In the meantime, I'm swamped with finishing Privacy Impact Assessments for two central government agencies and chasing around for the next round of spend that will hopefully be released in the coming weeks. I'll be blogging more frequently once this silly season - which for the sake of the UK economy I hope is the last one - is over...

The US Federal Trade Commission has just found so-called privacy and security certification service ControlScan guilty of failing to monitor the practices of its certified sites. In their settlement agreement, they state that "founder and former Chief Executive Officer has entered into a separate settlement that requires him to give up $102,000 in ill-gotten gains."

ControlScan offered a variety of privacy and security seals for display on Web sites. Consumers could click on the seals to discover exactly what assurances each seal conveyed. For example, the company’s Business Background Reviewed, Registered Member, and Privacy Protected seals conveyed that ControlScan had verified a Web site’s information-security practices. However, the FTC alleges that ControlScan provided these seals to a Web sites with “little or no verification” of their security protections. Similarly, the FTC alleges that the company provided its Privacy Protected and Privacy Reviewed seals to a Web sites with “little or no verification” of their privacy protections.

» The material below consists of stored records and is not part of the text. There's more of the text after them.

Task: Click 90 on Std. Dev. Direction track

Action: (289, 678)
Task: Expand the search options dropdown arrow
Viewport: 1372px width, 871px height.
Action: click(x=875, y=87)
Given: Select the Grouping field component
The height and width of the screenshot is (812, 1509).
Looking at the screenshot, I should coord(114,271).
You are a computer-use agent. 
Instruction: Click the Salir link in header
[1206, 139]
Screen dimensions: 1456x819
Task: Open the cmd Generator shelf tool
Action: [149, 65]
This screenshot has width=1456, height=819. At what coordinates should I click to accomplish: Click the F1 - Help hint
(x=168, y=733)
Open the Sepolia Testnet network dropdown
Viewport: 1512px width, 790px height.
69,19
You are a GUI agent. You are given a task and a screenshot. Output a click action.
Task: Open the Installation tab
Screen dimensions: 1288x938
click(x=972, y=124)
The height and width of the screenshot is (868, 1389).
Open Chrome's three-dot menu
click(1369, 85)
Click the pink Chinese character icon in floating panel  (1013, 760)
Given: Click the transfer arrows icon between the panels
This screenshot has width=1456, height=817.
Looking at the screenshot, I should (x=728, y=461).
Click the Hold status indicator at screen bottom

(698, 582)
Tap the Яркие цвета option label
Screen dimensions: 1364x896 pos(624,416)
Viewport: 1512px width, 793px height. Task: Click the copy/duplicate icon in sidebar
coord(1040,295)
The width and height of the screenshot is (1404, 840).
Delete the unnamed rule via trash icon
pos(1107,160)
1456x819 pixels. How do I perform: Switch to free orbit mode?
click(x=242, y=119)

The FTC also charged that although ControlScan’s seals displayed a current date stamp, the company did not review any of the seal sites on a daily basis. In some instances, Web sites were reviewed only weekly, and in other instances, ControlScan did no ongoing review of a company’s fitness to continue displaying seals. The FTC charged that the defendants’ deceptive acts violated federal law.

Stern words indeed, and the sort of thing one would expect to hear from a heavily empowered regulator (the UK Information Commissioner simply doesn't have this sort of clout, particularly since the government gave up on plans to increase penalties before the election). Any company that makes a commercial offer in the US and then doesn't do what it said can face that level of wrath from the FTC.

As for privacy and security seals: well, I've never been much of a fan. There are some excellent programmes out there, but for a seal to be meaningful it has, to my mind, to be backed by an independent ombudsman who can award meaningful damages when an organisation in possession of a seal fails to protect data. Even then, for victims it is almost impossible to prove the source of a data breach unless it's very specific indeed; in most cases, the accused organisation could wriggle out of liability by claiming that the individual must have lost the data elsewhere, or had inadequate protection on their own machine.

In their policy document Reversing the rise of the surveillance state, the Conservatives state that they will task the Information Commissioner to carry out a consultation with the private sector, with a view to establishing guidance on data security, including examining the viability of introducing an industry-wide kite mark system of best practice. Unfortunately I doubt that will result in anything meaningful if such a kitemark is created, and there are better places on which to focus resources: rigorously-applied security and privacy standards for public sector; a properly-funded police that can investigate e-crime; an empowered ICO that deals sternly with public authorities and private companies alike; and above all a fresh way to properly value personal information so that it is protected in accordance with the expectations of the data subject, not the convenience of the data controller. Tomorrow the ICO will publish its report on valuing personal information - with a bit of luck, that will be the first step towards a revitalised approach to information security.